When someone is in the throes of a panic attack, it feels to that person like the world is spinning off-kilter and something terrible is about to happen. A wave of fear sets off a fight-or-flight response. Her heart starts to race or she can’t catch her breath.
“The brain and the body have fallen off a cliff in terms of their ability to do anything rationally,” explains Ronit Levy, PsyD, clinical director of the Bucks County Anxiety Center in Newtown, Pennsylvania.
While you might be tempted to tell a friend having a panic attack to shake it off, that would be sowrong in so many ways. If you really want to help a loved one, steer clear of these trite and insensitive responses.
If she could stop it, she would. But during a panic attack, the body thinks it’s in imminent danger and has to find a way to survive.
“In that moment, the logical brain has shut down and the emotional brain–the fight-or-flight center–is in full control. That is the part of the brain that cannot think rationally,” Dr. Levy says.
Your loved one actually is not fine. Having a panic attack causes so much distress that the person cannot control his or her reaction. Dr. Levy equates the amount of anxiety the person is experiencing to “having a gun pointed at your head.”
Plus, an outside observer may not even realize someone is having a panic attack because he or she is skilled at masking symptoms. “It may be like, ‘well, you look fine,’” says Tracy Cummings, MD, staff psychiatrist and a medical director at the Lindner Center of Hope, a Cincinnati Children’s Hospital Medical Center affiliate, but that’s little comfort to the person who’s gripped by anxiety.
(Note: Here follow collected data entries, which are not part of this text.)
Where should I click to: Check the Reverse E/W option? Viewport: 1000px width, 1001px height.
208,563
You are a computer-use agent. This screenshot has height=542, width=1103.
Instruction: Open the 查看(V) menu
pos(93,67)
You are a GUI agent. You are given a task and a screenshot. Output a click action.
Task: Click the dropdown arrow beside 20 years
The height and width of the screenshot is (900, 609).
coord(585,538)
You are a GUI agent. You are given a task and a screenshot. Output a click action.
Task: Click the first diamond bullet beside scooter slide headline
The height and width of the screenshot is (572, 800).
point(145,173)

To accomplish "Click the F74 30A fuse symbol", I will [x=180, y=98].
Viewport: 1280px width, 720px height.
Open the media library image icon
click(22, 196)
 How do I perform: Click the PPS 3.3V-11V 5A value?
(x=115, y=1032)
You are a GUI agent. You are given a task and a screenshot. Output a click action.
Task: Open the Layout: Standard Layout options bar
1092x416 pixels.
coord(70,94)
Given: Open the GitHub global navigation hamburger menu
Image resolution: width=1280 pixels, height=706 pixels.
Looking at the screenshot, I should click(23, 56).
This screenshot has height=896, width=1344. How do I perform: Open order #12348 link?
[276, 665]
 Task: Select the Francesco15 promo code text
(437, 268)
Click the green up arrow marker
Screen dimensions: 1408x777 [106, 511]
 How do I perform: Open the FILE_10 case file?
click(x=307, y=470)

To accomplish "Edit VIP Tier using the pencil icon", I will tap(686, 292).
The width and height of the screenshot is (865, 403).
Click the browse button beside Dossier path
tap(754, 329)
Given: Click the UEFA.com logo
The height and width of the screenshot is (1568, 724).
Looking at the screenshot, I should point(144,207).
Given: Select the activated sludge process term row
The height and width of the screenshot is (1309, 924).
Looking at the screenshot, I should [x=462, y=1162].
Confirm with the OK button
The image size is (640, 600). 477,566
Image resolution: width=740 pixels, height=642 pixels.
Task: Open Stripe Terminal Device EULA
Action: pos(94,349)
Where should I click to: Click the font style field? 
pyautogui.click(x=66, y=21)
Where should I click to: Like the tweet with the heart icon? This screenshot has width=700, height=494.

“Can’t you just calm down?”
Panic attacks come on suddenly and can last several minutes or longer, according to the National Institute of Mental Health.
A person who regularly gets panic attacks may learn coping skills from a therapist, but “it’s really hard to intervene to stop a panic attack,” Dr. Levy notes. Like telling someone having a panic attack to simply stop, they would calm down if they could.
“Don’t worry about it.”
Giving someone orders like “Don’t think about it” or “Don’t worry about it” can actually make a panic attack worse.
“Whenever we tell our brain not to think about something or to stop thinking about it, we actually highlight it for our brain,” Dr. Levy explains. “It actually has a paradoxical effect.”
“Suck it up.”
Telling someone to “be strong” or “man up” implies that the person is weak or cannot handle his or her emotions. “You’re belittling them for being overwhelmed,” Dr. Levy says.
These kinds of cutting comments or other ways of lashing out in anger only make the situation worse. Getting yourself worked up will only add to the person’s panicked feelings, says Dr. Cummings.
Over time, saying the wrong thing to someone living with panic and anxiety may damage your relationship. Eventually, the panic attack sufferer may conclude that you’re not helpful and not trustworthy, Dr. Levy says.
Instead, she suggests acknowledging that the person is in distress, that you care, and that you will do whatever you can to help him or her feel safe. “Just being there is tremendously comforting,” Dr. Levy says. “To the person having the panic attack, it means that they’re not alone.”